Description of the task: The entries should be restated word for word.

Data records:
┌──

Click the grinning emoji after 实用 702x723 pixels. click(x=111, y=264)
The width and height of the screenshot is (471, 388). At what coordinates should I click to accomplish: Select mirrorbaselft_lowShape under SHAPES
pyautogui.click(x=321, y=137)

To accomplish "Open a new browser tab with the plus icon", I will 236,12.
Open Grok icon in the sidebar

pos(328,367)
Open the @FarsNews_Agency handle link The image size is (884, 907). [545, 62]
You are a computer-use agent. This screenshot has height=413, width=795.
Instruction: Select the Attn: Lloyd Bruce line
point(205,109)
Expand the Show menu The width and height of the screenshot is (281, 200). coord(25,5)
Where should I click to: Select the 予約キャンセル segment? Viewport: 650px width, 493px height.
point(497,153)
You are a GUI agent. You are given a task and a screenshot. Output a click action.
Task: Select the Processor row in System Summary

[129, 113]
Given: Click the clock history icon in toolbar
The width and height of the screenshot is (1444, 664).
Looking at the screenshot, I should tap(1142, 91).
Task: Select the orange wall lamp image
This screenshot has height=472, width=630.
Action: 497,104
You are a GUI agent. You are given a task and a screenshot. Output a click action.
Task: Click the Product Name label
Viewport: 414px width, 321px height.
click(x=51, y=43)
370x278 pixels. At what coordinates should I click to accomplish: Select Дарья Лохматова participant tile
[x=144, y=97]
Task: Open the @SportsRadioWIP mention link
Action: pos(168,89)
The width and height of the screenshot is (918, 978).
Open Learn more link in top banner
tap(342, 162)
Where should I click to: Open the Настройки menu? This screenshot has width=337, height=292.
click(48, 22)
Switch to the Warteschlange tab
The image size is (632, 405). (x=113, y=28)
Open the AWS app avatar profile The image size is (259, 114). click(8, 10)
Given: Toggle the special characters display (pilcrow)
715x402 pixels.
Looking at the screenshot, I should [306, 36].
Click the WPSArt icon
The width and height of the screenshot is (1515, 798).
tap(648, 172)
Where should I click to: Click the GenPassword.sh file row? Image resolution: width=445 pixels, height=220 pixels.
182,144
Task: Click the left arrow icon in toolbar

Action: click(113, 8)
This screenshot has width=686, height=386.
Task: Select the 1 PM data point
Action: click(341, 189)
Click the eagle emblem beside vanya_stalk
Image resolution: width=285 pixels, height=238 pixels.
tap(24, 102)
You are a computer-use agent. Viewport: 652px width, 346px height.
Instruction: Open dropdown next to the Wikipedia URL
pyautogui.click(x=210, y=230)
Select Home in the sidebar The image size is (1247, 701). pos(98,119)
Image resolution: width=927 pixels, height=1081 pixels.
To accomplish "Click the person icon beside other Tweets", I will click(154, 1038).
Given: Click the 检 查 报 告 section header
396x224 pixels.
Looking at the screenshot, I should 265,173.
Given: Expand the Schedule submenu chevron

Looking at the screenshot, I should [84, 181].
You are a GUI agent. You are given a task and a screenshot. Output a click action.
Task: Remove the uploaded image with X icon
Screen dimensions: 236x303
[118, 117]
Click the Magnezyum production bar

└──

Response:
Click the grinning emoji after 实用 702x723 pixels. click(x=111, y=264)
The width and height of the screenshot is (471, 388). At what coordinates should I click to accomplish: Select mirrorbaselft_lowShape under SHAPES
pyautogui.click(x=321, y=137)

To accomplish "Open a new browser tab with the plus icon", I will 236,12.
Open Grok icon in the sidebar

pos(328,367)
Open the @FarsNews_Agency handle link The image size is (884, 907). [545, 62]
You are a computer-use agent. This screenshot has height=413, width=795.
Instruction: Select the Attn: Lloyd Bruce line
point(205,109)
Expand the Show menu The width and height of the screenshot is (281, 200). coord(25,5)
Where should I click to: Select the 予約キャンセル segment? Viewport: 650px width, 493px height.
point(497,153)
You are a GUI agent. You are given a task and a screenshot. Output a click action.
Task: Select the Processor row in System Summary

[129, 113]
Given: Click the clock history icon in toolbar
The width and height of the screenshot is (1444, 664).
Looking at the screenshot, I should tap(1142, 91).
Task: Select the orange wall lamp image
This screenshot has height=472, width=630.
Action: 497,104
You are a GUI agent. You are given a task and a screenshot. Output a click action.
Task: Click the Product Name label
Viewport: 414px width, 321px height.
click(x=51, y=43)
370x278 pixels. At what coordinates should I click to accomplish: Select Дарья Лохматова participant tile
[x=144, y=97]
Task: Open the @SportsRadioWIP mention link
Action: pos(168,89)
The width and height of the screenshot is (918, 978).
Open Learn more link in top banner
tap(342, 162)
Where should I click to: Open the Настройки menu? This screenshot has width=337, height=292.
click(48, 22)
Switch to the Warteschlange tab
The image size is (632, 405). (x=113, y=28)
Open the AWS app avatar profile The image size is (259, 114). click(8, 10)
Given: Toggle the special characters display (pilcrow)
715x402 pixels.
Looking at the screenshot, I should [306, 36].
Click the WPSArt icon
The width and height of the screenshot is (1515, 798).
tap(648, 172)
Where should I click to: Click the GenPassword.sh file row? Image resolution: width=445 pixels, height=220 pixels.
182,144
Task: Click the left arrow icon in toolbar

Action: click(113, 8)
This screenshot has width=686, height=386.
Task: Select the 1 PM data point
Action: click(341, 189)
Click the eagle emblem beside vanya_stalk
Image resolution: width=285 pixels, height=238 pixels.
tap(24, 102)
You are a computer-use agent. Viewport: 652px width, 346px height.
Instruction: Open dropdown next to the Wikipedia URL
pyautogui.click(x=210, y=230)
Select Home in the sidebar The image size is (1247, 701). pos(98,119)
Image resolution: width=927 pixels, height=1081 pixels.
To accomplish "Click the person icon beside other Tweets", I will click(154, 1038).
Given: Click the 检 查 报 告 section header
396x224 pixels.
Looking at the screenshot, I should 265,173.
Given: Expand the Schedule submenu chevron

Looking at the screenshot, I should [84, 181].
You are a GUI agent. You are given a task and a screenshot. Output a click action.
Task: Remove the uploaded image with X icon
Screen dimensions: 236x303
[118, 117]
Click the Magnezyum production bar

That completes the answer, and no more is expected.